Work item: Copy out each line of the entries where the word "computer" is present.

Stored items
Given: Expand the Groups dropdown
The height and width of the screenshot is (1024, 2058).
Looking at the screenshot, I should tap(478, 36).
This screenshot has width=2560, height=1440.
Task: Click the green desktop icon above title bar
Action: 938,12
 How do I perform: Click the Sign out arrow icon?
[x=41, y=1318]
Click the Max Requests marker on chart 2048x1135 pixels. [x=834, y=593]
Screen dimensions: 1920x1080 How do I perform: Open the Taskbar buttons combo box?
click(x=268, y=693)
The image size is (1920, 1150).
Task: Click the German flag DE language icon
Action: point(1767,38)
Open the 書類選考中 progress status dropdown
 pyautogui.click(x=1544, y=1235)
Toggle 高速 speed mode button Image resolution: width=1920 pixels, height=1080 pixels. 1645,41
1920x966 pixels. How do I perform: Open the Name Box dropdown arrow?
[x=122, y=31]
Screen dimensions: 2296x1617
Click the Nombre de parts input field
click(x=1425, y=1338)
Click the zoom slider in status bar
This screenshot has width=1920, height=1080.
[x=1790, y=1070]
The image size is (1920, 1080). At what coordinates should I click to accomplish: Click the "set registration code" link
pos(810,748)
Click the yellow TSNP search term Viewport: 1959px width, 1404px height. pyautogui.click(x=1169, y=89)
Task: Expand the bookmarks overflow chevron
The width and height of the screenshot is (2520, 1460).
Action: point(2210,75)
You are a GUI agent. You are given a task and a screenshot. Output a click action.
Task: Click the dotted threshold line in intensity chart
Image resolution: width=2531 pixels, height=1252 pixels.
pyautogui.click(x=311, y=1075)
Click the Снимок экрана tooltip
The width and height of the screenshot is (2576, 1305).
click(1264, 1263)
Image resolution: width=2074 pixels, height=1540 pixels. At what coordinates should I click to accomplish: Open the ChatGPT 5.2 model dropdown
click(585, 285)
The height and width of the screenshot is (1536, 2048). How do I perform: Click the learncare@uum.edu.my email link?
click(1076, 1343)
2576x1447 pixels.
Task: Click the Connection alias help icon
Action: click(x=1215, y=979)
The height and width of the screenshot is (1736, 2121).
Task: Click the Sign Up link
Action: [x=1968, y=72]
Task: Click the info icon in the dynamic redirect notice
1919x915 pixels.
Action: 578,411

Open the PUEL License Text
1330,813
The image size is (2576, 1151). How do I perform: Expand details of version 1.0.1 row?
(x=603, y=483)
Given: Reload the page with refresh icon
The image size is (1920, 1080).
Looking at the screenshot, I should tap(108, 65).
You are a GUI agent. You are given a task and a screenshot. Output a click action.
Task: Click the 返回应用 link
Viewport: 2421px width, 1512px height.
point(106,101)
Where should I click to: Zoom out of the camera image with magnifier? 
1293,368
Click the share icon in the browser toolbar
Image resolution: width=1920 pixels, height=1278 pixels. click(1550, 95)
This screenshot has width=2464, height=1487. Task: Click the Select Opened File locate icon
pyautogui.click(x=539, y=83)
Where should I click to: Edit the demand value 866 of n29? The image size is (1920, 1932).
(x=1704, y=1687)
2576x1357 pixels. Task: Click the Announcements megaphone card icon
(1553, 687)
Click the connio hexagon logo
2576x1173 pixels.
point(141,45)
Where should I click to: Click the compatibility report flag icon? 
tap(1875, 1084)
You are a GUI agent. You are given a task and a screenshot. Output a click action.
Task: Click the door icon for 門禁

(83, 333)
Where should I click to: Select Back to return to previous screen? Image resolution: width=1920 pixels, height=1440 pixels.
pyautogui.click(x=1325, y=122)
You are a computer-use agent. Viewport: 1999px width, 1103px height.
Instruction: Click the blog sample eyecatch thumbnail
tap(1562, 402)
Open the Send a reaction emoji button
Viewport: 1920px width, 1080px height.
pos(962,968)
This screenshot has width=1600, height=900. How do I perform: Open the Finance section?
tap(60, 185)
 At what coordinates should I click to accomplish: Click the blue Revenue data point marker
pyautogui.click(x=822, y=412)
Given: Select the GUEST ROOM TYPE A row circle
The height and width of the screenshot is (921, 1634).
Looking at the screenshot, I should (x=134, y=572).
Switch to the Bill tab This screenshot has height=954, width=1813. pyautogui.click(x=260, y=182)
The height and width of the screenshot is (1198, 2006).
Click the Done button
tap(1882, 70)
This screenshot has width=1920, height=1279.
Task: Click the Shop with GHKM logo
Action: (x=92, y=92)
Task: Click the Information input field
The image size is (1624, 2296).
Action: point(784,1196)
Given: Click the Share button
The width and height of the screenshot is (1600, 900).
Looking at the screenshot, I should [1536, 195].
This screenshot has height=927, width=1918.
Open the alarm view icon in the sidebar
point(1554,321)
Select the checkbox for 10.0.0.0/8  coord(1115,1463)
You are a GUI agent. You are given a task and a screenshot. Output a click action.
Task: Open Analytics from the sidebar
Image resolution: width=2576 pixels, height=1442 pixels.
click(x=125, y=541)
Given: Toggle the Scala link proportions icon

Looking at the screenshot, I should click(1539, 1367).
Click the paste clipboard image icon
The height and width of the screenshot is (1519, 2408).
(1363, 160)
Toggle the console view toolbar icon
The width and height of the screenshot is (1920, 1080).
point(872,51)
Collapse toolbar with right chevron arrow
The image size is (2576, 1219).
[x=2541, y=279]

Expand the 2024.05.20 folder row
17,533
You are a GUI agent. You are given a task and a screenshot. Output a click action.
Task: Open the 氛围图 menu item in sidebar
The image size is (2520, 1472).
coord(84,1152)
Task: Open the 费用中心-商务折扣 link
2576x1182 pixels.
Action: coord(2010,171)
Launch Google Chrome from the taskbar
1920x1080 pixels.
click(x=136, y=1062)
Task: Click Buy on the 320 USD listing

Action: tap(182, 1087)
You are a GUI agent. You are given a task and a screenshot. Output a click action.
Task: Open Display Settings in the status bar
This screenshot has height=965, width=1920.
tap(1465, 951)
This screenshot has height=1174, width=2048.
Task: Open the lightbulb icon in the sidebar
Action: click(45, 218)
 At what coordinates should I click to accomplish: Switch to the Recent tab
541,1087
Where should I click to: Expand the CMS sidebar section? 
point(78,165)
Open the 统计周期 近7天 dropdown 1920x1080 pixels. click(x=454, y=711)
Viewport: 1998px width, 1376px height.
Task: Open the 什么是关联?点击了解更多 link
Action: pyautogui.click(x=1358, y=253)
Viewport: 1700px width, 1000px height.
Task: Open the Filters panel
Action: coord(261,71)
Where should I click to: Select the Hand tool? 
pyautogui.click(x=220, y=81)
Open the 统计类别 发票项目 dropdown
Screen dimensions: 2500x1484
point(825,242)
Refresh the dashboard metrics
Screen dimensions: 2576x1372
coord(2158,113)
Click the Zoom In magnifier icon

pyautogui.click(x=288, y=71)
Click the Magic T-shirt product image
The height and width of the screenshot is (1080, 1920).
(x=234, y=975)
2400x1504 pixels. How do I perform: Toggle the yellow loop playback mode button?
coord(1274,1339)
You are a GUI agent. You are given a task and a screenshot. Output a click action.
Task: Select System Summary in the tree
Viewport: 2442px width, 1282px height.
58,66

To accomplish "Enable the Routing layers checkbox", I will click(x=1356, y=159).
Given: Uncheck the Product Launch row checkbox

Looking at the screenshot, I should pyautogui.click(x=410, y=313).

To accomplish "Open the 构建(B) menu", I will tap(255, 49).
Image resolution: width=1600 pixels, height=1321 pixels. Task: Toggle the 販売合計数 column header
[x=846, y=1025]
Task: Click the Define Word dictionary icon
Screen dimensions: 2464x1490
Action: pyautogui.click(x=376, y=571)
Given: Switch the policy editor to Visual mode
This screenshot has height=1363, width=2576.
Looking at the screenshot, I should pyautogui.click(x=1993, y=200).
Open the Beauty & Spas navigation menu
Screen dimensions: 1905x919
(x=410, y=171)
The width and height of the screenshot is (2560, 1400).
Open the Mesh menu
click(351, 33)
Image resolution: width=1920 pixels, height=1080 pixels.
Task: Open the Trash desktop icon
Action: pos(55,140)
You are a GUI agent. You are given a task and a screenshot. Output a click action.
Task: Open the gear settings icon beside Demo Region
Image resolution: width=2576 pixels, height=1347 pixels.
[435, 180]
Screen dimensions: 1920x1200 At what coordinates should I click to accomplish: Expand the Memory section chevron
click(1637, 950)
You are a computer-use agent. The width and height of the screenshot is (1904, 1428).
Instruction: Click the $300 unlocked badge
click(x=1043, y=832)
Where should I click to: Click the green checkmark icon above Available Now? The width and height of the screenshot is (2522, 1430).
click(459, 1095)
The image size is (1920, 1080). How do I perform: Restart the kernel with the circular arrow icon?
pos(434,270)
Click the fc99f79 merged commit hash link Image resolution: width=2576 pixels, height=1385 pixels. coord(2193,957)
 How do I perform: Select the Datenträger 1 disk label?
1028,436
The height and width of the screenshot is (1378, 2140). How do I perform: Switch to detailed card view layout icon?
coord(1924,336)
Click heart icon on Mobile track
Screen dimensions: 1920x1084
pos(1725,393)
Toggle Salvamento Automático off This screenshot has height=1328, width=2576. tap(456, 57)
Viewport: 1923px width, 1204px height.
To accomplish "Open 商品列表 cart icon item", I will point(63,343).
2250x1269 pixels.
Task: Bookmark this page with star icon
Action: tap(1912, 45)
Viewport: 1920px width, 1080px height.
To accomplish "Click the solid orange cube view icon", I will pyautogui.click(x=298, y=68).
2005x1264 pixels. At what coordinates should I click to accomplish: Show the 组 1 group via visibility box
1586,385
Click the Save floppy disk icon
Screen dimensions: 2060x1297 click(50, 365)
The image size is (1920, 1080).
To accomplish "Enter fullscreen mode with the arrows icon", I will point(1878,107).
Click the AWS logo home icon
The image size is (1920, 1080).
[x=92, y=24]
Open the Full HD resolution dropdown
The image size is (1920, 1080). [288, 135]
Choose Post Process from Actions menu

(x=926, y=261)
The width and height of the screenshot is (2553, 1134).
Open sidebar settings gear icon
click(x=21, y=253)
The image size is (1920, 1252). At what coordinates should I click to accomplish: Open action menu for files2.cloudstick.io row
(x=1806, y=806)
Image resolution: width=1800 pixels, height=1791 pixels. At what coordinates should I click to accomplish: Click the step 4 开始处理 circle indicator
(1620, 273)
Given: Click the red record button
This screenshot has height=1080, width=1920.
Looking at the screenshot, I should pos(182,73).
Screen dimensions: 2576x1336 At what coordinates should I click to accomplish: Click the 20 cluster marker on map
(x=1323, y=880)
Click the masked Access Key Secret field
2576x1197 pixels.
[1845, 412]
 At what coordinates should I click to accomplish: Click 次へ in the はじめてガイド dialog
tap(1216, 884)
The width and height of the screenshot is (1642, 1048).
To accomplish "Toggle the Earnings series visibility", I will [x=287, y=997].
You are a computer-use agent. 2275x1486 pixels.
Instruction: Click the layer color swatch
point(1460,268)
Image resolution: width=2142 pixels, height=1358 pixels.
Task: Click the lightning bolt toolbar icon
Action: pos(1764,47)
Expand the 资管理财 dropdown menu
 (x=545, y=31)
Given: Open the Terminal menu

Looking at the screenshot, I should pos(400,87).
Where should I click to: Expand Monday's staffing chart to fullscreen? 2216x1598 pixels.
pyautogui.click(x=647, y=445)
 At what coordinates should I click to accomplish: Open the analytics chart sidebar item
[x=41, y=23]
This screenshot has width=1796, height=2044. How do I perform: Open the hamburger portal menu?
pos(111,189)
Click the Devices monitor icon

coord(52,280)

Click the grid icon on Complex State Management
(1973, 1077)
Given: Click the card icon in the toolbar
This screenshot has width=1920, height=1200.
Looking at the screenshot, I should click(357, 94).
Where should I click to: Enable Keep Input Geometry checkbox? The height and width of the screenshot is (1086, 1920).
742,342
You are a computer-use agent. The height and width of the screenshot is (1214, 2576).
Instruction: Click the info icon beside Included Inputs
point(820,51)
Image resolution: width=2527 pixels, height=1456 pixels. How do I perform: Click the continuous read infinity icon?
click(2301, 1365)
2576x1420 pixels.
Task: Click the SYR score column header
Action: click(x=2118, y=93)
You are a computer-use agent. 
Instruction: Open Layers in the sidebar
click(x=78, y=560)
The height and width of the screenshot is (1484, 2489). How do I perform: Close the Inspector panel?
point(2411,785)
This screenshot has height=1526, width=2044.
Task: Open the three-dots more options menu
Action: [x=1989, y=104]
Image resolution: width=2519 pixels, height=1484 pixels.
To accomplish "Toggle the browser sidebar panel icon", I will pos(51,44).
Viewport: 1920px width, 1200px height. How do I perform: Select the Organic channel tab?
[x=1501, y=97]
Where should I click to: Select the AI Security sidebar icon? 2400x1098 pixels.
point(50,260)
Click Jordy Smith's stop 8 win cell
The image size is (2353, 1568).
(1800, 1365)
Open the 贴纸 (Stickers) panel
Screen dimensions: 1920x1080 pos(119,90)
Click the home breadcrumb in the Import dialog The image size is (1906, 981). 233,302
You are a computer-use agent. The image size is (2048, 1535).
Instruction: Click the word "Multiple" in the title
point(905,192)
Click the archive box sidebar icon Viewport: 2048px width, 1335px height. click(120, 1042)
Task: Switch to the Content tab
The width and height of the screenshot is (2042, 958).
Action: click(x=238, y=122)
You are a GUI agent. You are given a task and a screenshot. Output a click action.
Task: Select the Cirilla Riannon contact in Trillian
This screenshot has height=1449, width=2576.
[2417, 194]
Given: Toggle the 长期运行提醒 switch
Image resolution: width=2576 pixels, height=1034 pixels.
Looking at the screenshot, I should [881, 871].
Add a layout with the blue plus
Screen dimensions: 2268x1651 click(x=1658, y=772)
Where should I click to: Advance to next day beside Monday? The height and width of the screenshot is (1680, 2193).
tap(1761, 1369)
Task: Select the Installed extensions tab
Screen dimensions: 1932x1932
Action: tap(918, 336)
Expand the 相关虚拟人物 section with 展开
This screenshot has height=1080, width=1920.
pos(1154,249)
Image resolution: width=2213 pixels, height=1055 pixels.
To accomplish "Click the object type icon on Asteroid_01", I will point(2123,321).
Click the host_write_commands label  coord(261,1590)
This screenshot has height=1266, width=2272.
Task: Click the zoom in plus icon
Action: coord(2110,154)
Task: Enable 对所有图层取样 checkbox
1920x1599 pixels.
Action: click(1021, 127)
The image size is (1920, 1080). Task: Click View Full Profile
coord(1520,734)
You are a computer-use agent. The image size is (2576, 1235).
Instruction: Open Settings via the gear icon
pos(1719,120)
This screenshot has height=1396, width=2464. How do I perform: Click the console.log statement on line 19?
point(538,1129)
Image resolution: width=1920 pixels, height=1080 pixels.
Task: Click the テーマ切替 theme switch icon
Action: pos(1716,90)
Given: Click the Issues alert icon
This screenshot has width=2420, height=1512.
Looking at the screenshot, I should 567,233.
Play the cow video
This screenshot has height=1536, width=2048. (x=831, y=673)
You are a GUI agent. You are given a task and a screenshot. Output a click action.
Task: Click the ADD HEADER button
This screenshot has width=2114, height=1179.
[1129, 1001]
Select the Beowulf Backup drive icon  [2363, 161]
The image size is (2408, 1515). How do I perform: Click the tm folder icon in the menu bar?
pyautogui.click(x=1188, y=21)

Your response:
You are a computer-use agent. Viewport: 1999px width, 1103px height.
You are a computer-use agent. The width and height of the screenshot is (1904, 1428).
You are a computer-use agent. 2275x1486 pixels.
You are a computer-use agent. The height and width of the screenshot is (1214, 2576).
You are a computer-use agent. 
You are a computer-use agent. The image size is (2048, 1535).
You are a computer-use agent. The image size is (2576, 1235).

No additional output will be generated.